A decisão vem após o Ministério da Fazenda propor, em maio, a tributação de apostas esportivas, além de estabelecer medidas para evitar a manipulação de jogos. Naquela ocasião, a taxa sugerida pelo governo era de 16%. A pasta estima que, com a regulamentação, a arrecadação pode chegar a R$ 2 bilhões em 2024 e, nos anos seguintes, oscilar entre R$ 6 bilhões e R$ 12 bilhões.
A MP também altera a Lei Federal nº 13.756, de 2018, que regula a exploração de loterias de aposta de quota fixa pela União. Anteriormente, a lei determinava que essa atividade era um serviço público exclusivo da União. Com a nova MP, essa exclusividade foi retirada e caberá ao Ministério da Fazenda autorizar as apostas, sem limite de outorgas e permitindo a comercialização em qualquer canal de distribuição comercial, seja físico ou virtual.

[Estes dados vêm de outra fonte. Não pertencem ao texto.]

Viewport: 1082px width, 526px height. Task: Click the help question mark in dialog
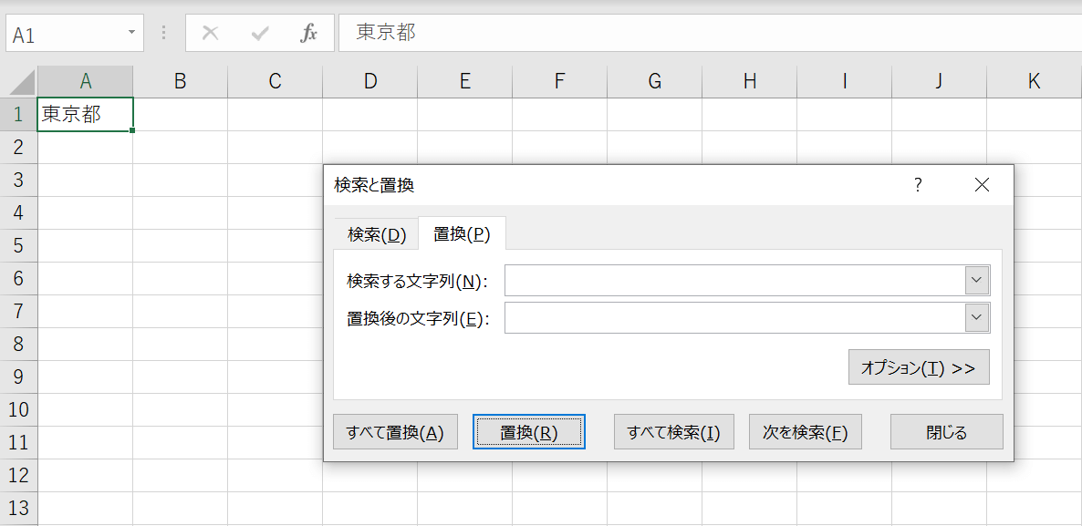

No que diz respeito à tributação, a MP estabelece que as empresas serão taxadas em 18% sobre o GGR, deixando 82% da receita para que as casas de apostas continuem suas operações. As taxas foram distribuídas da seguinte forma: 10% para a seguridade social; 0,82% para a educação básica; 2,55% para o Fundo Nacional de Segurança Pública; 1,63% para clubes e atletas associados às apostas; e 3% para o Ministério do Esporte.
A MP também delineia restrições para a participação em apostas esportivas. Agentes públicos envolvidos na fiscalização do setor, menores de 18 anos, pessoas com acesso a sistemas de loterias de aposta de quota fixa, indivíduos com potencial para influenciar resultados de jogos, como treinadores e atletas, e inscritos em cadastros nacionais de proteção ao crédito estão proibidos de participar.
Essa proibição se estende a cônjuges, companheiros e familiares de até segundo grau de agentes públicos, de pessoas com acesso a sistemas de aposta e daqueles que podem influenciar resultados de jogos. Além disso, as casas de apostas terão a responsabilidade de promover a conscientização sobre o vício em jogos, e ainda serão proibidas de adquirir, licenciar ou financiar direitos de eventos esportivos realizados no Brasil para transmissão ou distribuição.